===== 原文展示

Comments (7)
强转的一个问题是转换后的 byte slice cap 很大,这个是不好的,比如 https://play.golang.org/p/_tqfAgxlZAv ,所以简单粗暴的强转不可取,因为无法拿到 byte slice 的 cap,一个性能较好的实现是 fasthttp 的( https://github.com/valyala/fasthttp/blob/c48d3735fa9864a7c1724168812f3571c8313581/bytesconv.go#L387 )。
from go-questions.
-
是的,官方文档里面已经说明了这个问题:
the Data field is not sufficient to guarantee the data it references will not be garbage collected, so programs must keep a separate, correctly typed pointer to the underlying data.
-- https://golang.org/pkg/reflect/#SliceHeader
原来的代码是错误的。 -
不用这么复杂,可以直接切为 unsafe 强制转换,,而且这种方式更加高效:
func string2bytes(s string) []byte {
return *(*[]byte)(unsafe.Pointer(&s))
}
附:性能对比
// main.go
package main
import (
"reflect"
"unsafe"
)
func string2bytes1(s string) []byte {
stringHeader := (*reflect.StringHeader)(unsafe.Pointer(&s))
var b []byte
pbytes := (*reflect.SliceHeader)(unsafe.Pointer(&b))
pbytes.Data = stringHeader.Data
pbytes.Len = stringHeader.Len
pbytes.Cap = stringHeader.Len
return b
}
func string2bytes2(s string) []byte {
return *(*[]byte)(unsafe.Pointer(&s))
}
// main_test.go
package main
import (
"fmt"
"math/rand"
"reflect"
"testing"
"time"
)
func TestString2Bytes(t *testing.T) {
s := "qcrao/Go-Questions"
if string(string2bytes2(s)) != s {
t.Fatalf("string2bytes2 is not properly implemented")
}
if !reflect.DeepEqual(string2bytes1(s), string2bytes2(s)) {
t.Fatalf("strings2bytes implementation does not match")
}
}
func init() {
rand.Seed(time.Now().UnixNano())
}
var letterRunes = []rune("abcdefghijklmnopqrstuvwxyzABCDEFGHIJKLMNOPQRSTUVWXYZ")
func genstring(n int) string {
b := make([]rune, n)
for i := range b {
b[i] = letterRunes[rand.Intn(len(letterRunes))]
}
return string(b)
}
func BenchmarkString2Bytes(b *testing.B) {
funcs := map[string]func(string) []byte{
"string2bytes1": string2bytes1,
"string2bytes2": string2bytes2,
}
for name, f := range funcs {
for i := 1; i < 10000; i *= 10 {
s := genstring(i)
b.Run(fmt.Sprintf("%v-%v", name, i), func(b *testing.B) {
for i := 0; i < b.N; i++ {
f(s)
}
})

==========

- 任务目标 -
根据原文回答:
(a) 第一条评论称性能较好的实现出自哪个项目?
(b) 评论中引用的官方文档链接指向 reflect 包的哪个类型?
(c) 在 TestString2Bytes 中,变量 s 被赋予什么字符串?
以下材料与上面的原文没有关联。

===== 数据行

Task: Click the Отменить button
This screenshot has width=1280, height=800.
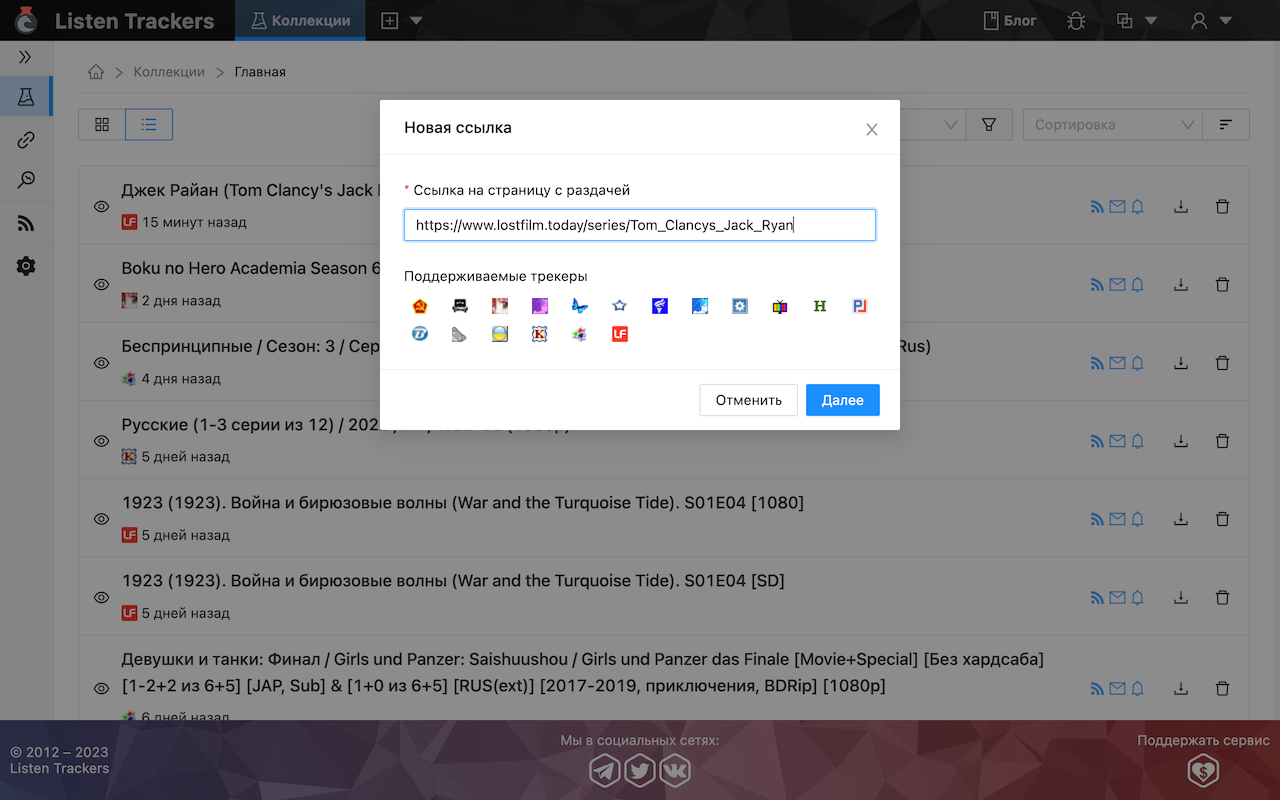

==========

- 回答 -
(a) fasthttp。
(b) SliceHeader。
(c) "qcrao/Go-Questions"。